Une enfant de 4 ans pourrait être une dangereuse terroriste, n’est-ce pas ?

La mère de 28 ans, Aicha, explique qu’un premier rendez-vous avait été pris avec l’hôpital, mais il a dû être annulé, le permis n’ayant pas été délivré. Un deuxième rendez-vous a été fixé pour le 16 février et la famille a dû recommencer toutes les démarches auprès de l’administration militaire israélienne (documents, multiples fiches à remplir, preuves de la capacité de la famille à payer les frais médicaux, déplacement au bureau de liaison palestinien pour qu’il transmette l’ensemble à l’occupant.

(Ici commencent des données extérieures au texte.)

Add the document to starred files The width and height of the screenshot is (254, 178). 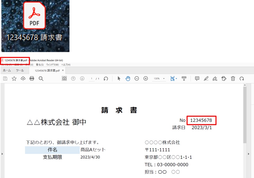[x=14, y=78]
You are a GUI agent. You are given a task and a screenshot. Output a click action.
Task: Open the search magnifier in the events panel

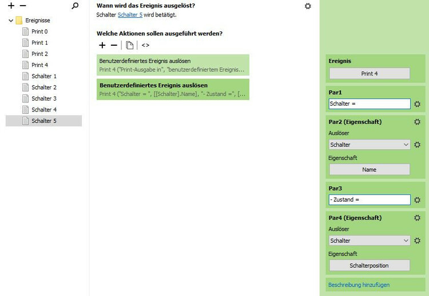(x=75, y=6)

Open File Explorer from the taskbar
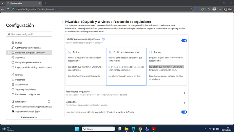coord(126,129)
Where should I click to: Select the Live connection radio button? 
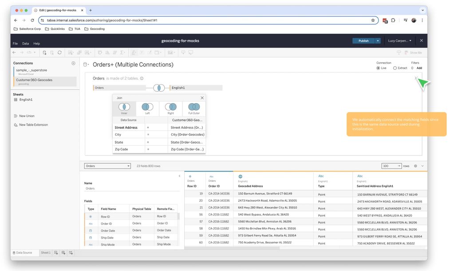(x=378, y=68)
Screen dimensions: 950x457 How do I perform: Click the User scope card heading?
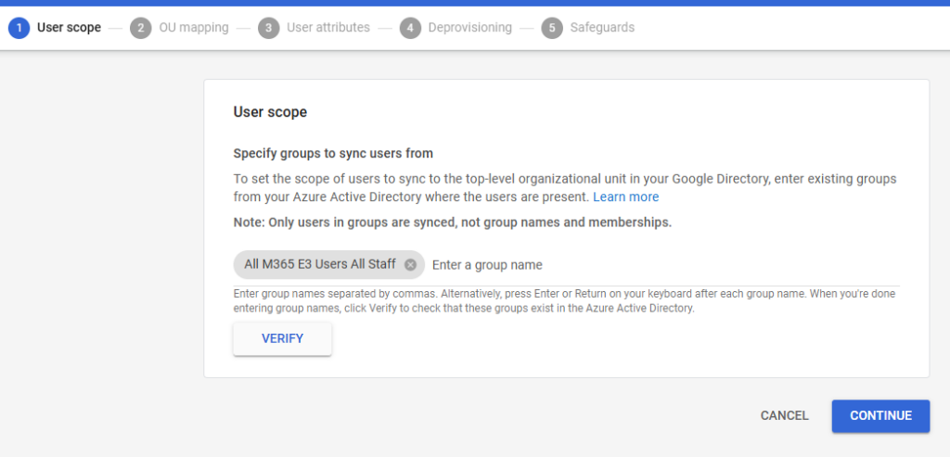pos(270,112)
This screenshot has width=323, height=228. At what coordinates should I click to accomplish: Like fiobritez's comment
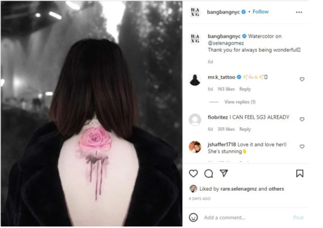(x=302, y=119)
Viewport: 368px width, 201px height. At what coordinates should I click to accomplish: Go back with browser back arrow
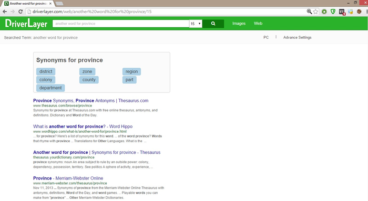click(5, 12)
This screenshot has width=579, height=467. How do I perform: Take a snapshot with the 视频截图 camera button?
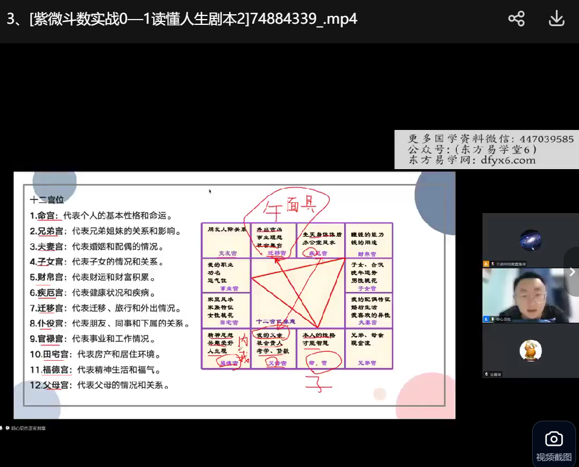553,444
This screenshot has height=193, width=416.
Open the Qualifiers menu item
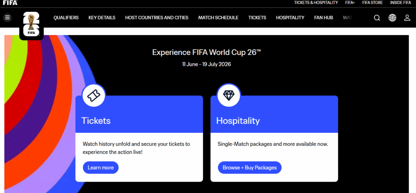pos(66,17)
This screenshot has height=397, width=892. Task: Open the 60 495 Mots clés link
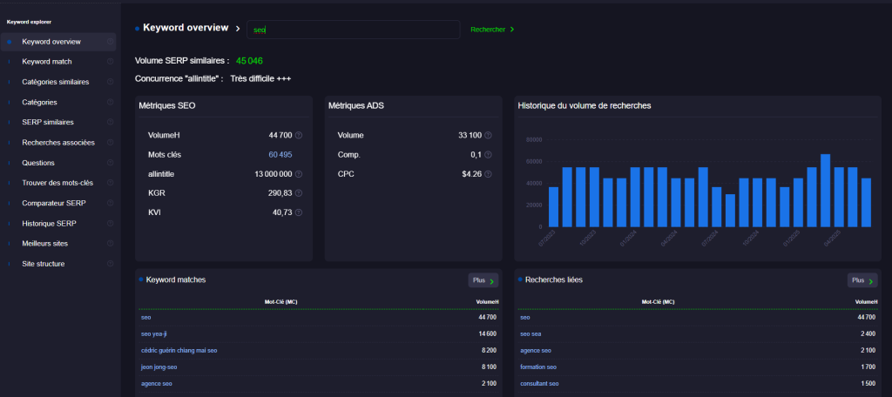pyautogui.click(x=280, y=155)
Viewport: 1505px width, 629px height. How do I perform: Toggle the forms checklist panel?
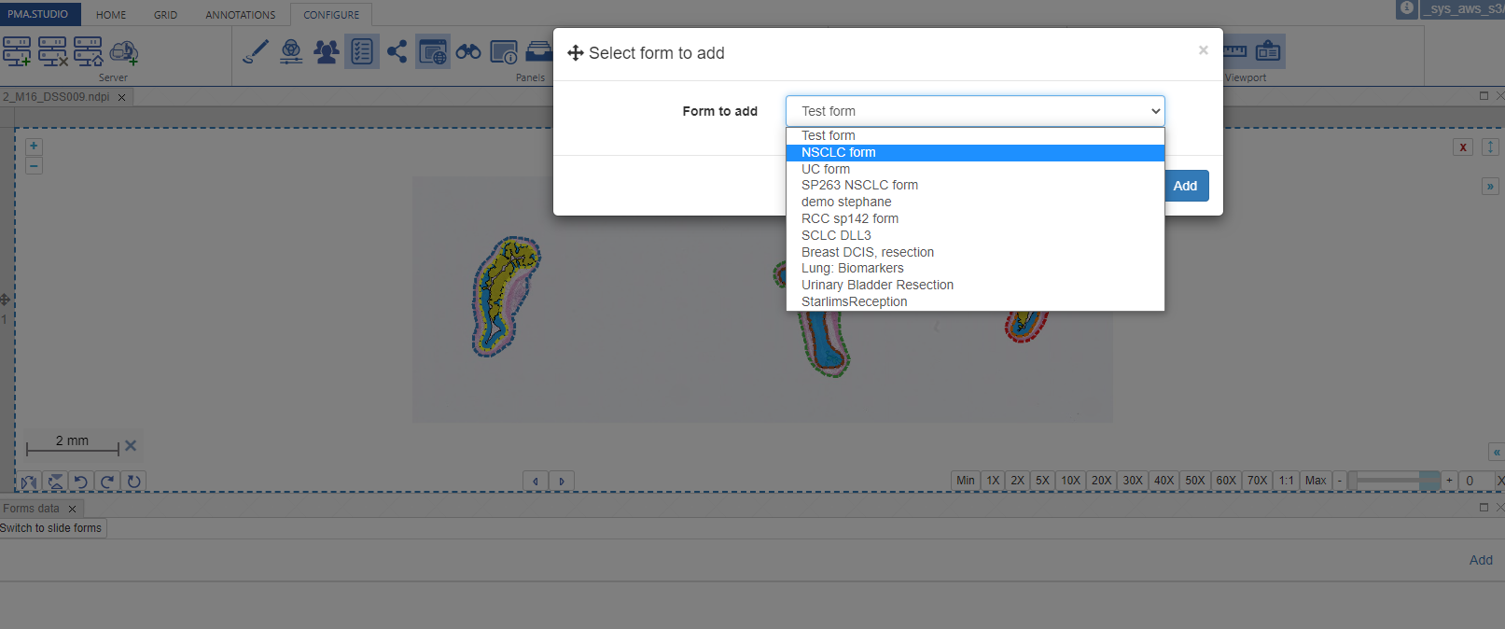(x=361, y=51)
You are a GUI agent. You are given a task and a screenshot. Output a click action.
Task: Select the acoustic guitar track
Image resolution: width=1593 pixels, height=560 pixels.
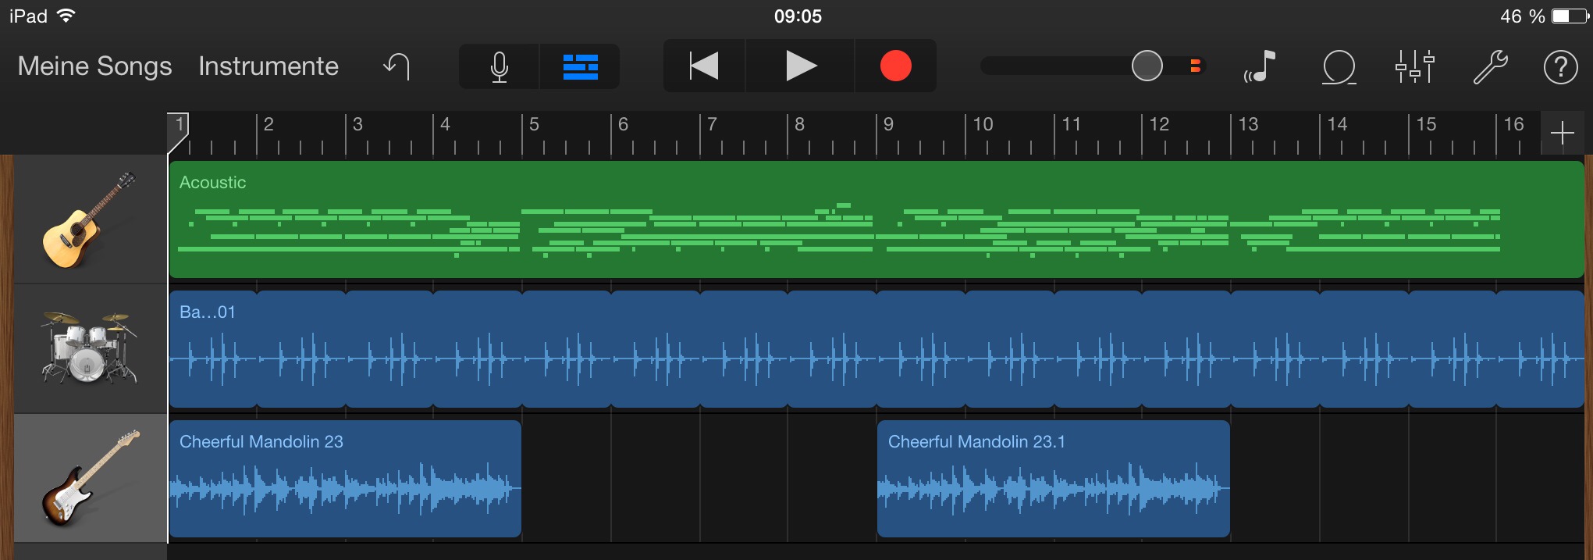pos(90,219)
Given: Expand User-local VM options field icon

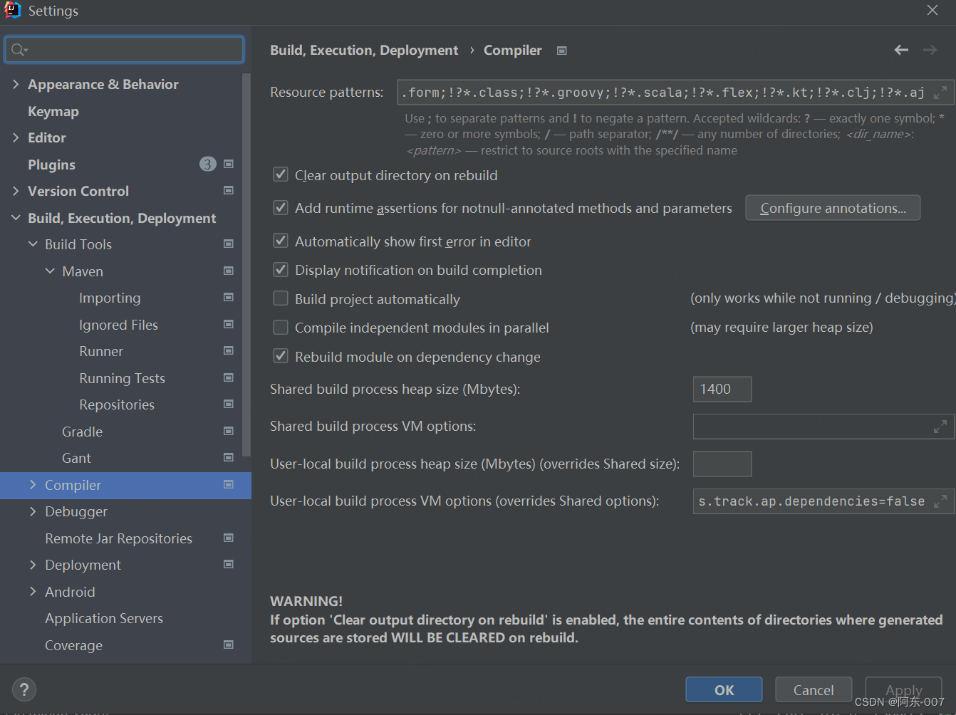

Et pour ne pas risquer d’essuyer un nouveau refus, c’est l’arrière grand-mère de 72 ans qui s’est porté volontaire pour accompagner l’enfant malade jusqu’à Jérusalem. Une arrière grand-mère que la petite Yara ne connaissait quasiment pas, et qui a cru que ses parents l’avaient abandonnée....
De retour chez elle, et après avoir reçu des soins dans la bande de Gaza, elle a obtenu un nouveau rendez-vous à l’hôpital Al-Makassed pour le 2 juin dernier, et tous les papiers ont été dument transmis à l’officier de liaison palestinien.
Mais le permis est resté "à l’étude", et le rendez-vous a donc été raté. L’état de Yara, en l’absence d’un pacemaker non disponible dans la bande de Gaza sous blocus, n’a cessé d’empirer, jusqu’à son décès le 13 juillet.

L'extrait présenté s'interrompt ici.